Following Lanez's arrest for having a concealed firearm outside a party, where rapper Megan Thee Stallion was shot in her feet, fans questioned Kehlani on the inclusion of Lanez's verse going forward. Kehlani explained on July 29, 2020, in a since-deleted tweet, that since the album came out months ago, they cannot remove the original, but "can only move forward", stating his verse would be removed and replaced on the album's deluxe edition and that he would not appear in the song's video either. The shooter was not revealed at the time, however Kehlani clarified: "I stand with women, believe women, & i love my friends.
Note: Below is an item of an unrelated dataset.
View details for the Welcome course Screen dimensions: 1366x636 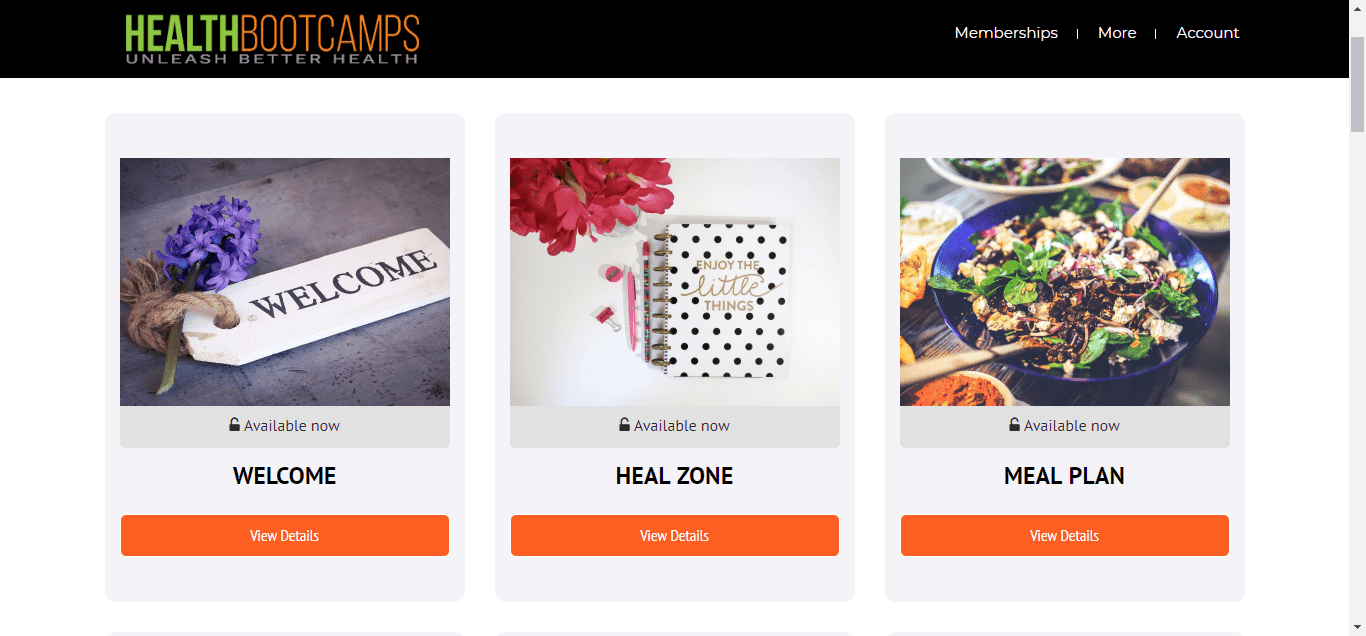pos(285,536)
If that's something that turns you off from me or makes you no longer support, bless you forreal you have no reason to have ever supported me in the first place.. i'm not your cup of tea". Kehlani and Megan previously collaborated on "Hit My Phone" from Megan's EP Suga. Megan also performed a skit on It Was Good Until It Wasn't.

==Composition==
Described as a seductive", "luxuriant sex jam", "Can I" is a neo soul, R&B ballad, detailing the "typical push-pull that exists between couples". It contains "spurts" of echoing guitar strings and "bubbly creaking", while, as noted by HotNewHipHops Rose Lilah, "Kehlani gets [their] flow off, singing [their] lyrics stacked on top of one another, quickly ushering in the next line as [they] wrap up the first. Tory Lanez mimics the flow for his verse, too". The song interpolates the chorus of Aaliyah's 2002 song "Come Over". Kehlani previously interpolated "Come Over" on their 2017 track, "Personal".

==Critical reception==
Various critics named the track a standout from its parent album. Hannah Mylrea of NME called it "a glowering cut", and said it is reminiscent of "early Drake, if only Drizzy had a penchant for neo-soul". musicOMHs Ben Devlin called the song an "effective collaboration", noting its "earworm verse that's hookier than the hook". Exclaim!s Veracia Ankrah was less favorable, opining that it "lacks the clever subtlety of innuendos".

==Music video==
The song's official video was released on July 30, 2020, directed by Sebastian Sdaigui and Kehlani (under their creative alias Hyphy Williams). It is Kehlani's sixth "quarantine style" video, due to the COVID-19 pandemic. Kehlani described the visual as an "ode to sex work, honoring sex workers, uplifting their movement". The video is similar to their previous single "Toxic", except the roles are reversed: Kehlani watches various sex workers, including some of their transgender friends, performing for them via live webcam. The video concludes with monologue from Kehlani's friend, writer and activist Da'Shaun Harrison talking about the difficulties faced by black sex work. Tory Lanez does not appear in the video, although his verse does.

==Charts==

| Chart (2020) | Peak position |
|---|---|
| Canada Hot 100 (Billboard) | 71 |
| New Zealand Hot Singles (RMNZ) | 13 |
| UK Singles (OCC) | 85 |
| US Billboard Hot 100 | 50 |
| US Hot R&B/Hip-Hop Songs (Billboard) | 20 |
| US Rhythmic Airplay (Billboard) | 31 |
| US Rolling Stone Top 100 | 23 |

==Certifications==

Certifications for "Can I"
| Region | Certification | Certified units/sales |
| New Zealand (RMNZ) | Gold | 15,000^{‡} |
| United States (RIAA) | Gold | 500,000^{‡} |
^{‡} Sales+streaming figures based on certification alone.